When was the last time you asked God for something? Me — five minutes ago and before that just about every hour. Sometimes we ask for big things, sometimes little things, sometimes we ask again and again. How does it make you feel to keep making requests of God? Do you feel awkward in asking? Do you think using fancier words or making promises of sacrifice will move God to action? Do you feel like you are bothering God; do you feel silly for your repetition? Well, let’s see what the Bible tells us about our petitions. In Mat 6:7-8, Jesus taught, “… when you pray, do not keep on babbling like pagans, for they think they will be heard because of their many words. Do not be like them, for your Father knows what you need before you ask him.” Jesus then revealed what we now call the Lord’s prayer. In other words, make simple requests to God. The Lord’s prayer contains recognition of what’s in our heart: admission and adoration of how great God is; that we desire what will sustain us for today; recognition that we need to be forgiven and to forgive; and that we are grateful to be blessed.

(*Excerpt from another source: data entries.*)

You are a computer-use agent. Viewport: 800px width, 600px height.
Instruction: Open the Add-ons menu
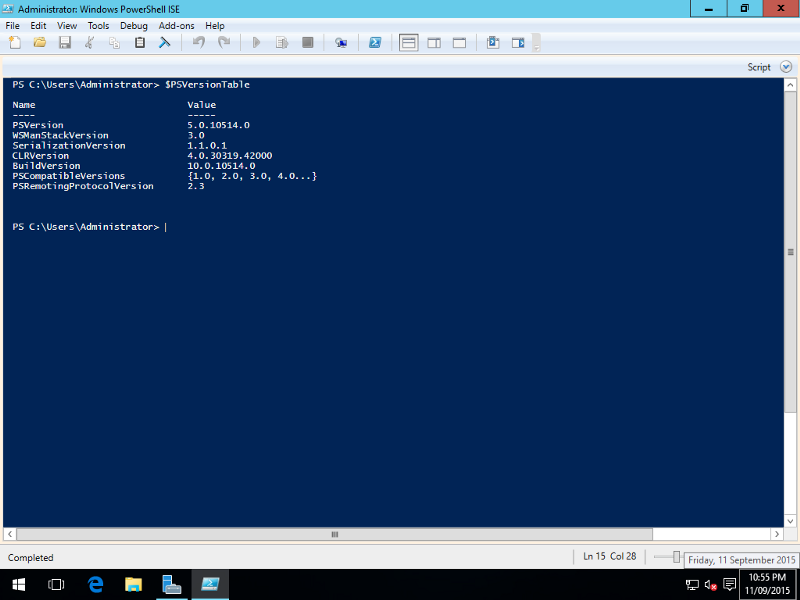click(x=176, y=25)
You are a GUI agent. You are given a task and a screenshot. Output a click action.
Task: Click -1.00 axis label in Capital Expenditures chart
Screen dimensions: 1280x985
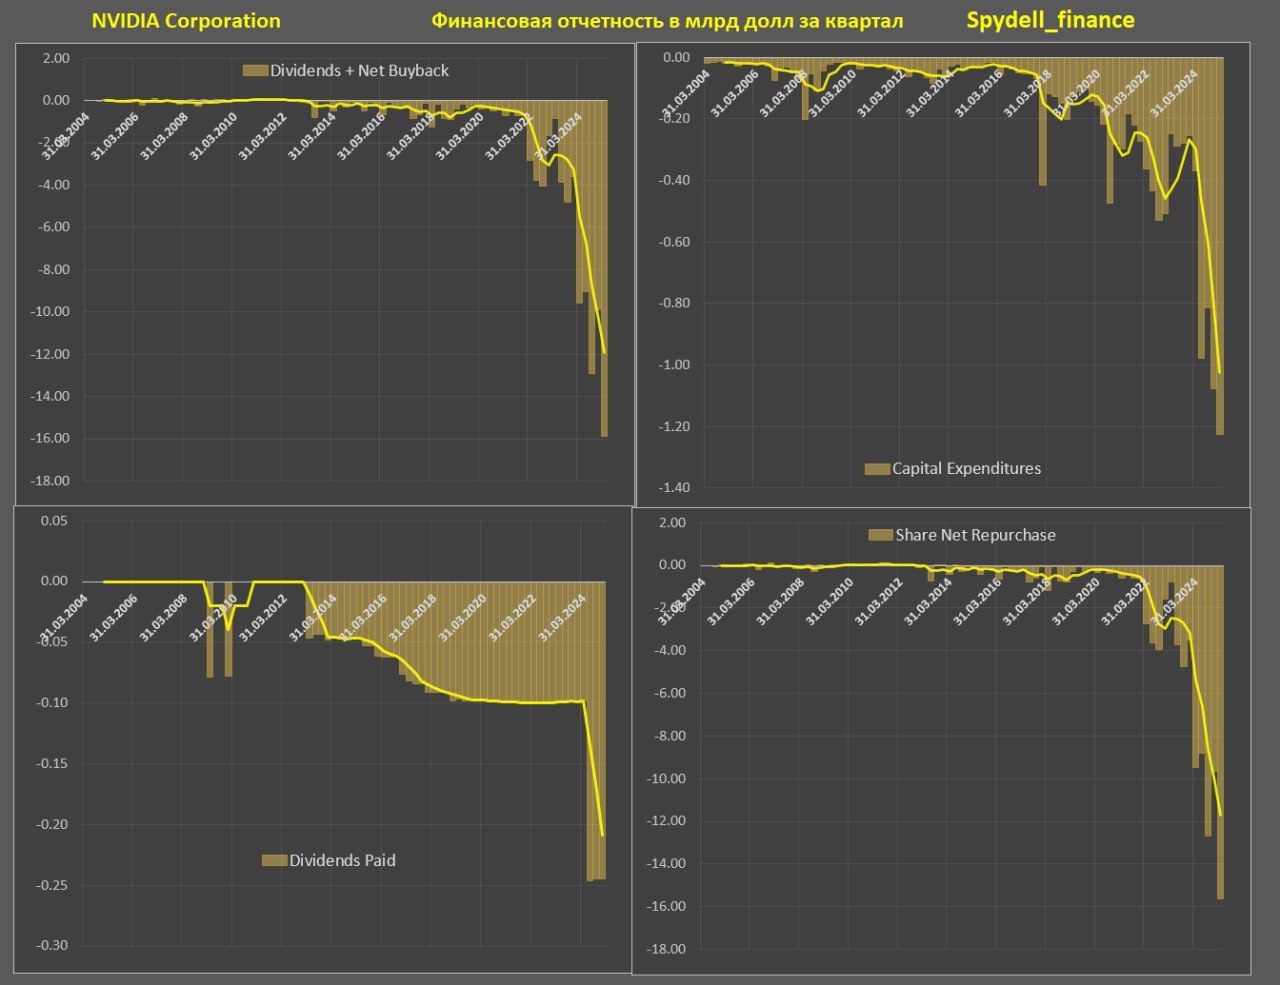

In one biblical account, a leper made a simple request: Heal my leprosy! He came to Jesus begging and kneeling. While praise is sweet, the leper really had nothing to offer. His suffering was social as well as physical. The law required that “the person with such an infectious disease must wear torn clothes, let his hair be unkempt, cover the lower part of his face and cry out ‘Unclean! Unclean!’ He must live alone outside the camp.” (Lev 13:45-46). Instead of keeping his distance from Jesus, as the law demanded, the leper came directly to him and fell down on his knees to make his plea. He had no doubt that Jesus could heal him. He only wondered whether Jesus was willing. It is sometimes easier to believe in God’s power than in his mercy.
Then Jesus responded with compassion. He reached out and touched the unclean leper, an act that, according to the Mosaic Law, incurred defilement. By his word alone he might have healed the leper; but he chose to cure him with the touch of his hand. Jesus’ touching of the leper revealed his attitude toward the ceremonial law. He boldly placed love and compassion over ritual and regulation. But then Jesus made a request according to the law: say nothing to anyone, except testify to the priests in the way Moses commanded. The leper’s reaction: He celebrated, he rejoiced, He proclaimed his good news! The leper told one and all about Jesus’ miracle. It was a simple request from a broken heart to be made whole. God is good all the time. All the time, God seeks to do us good.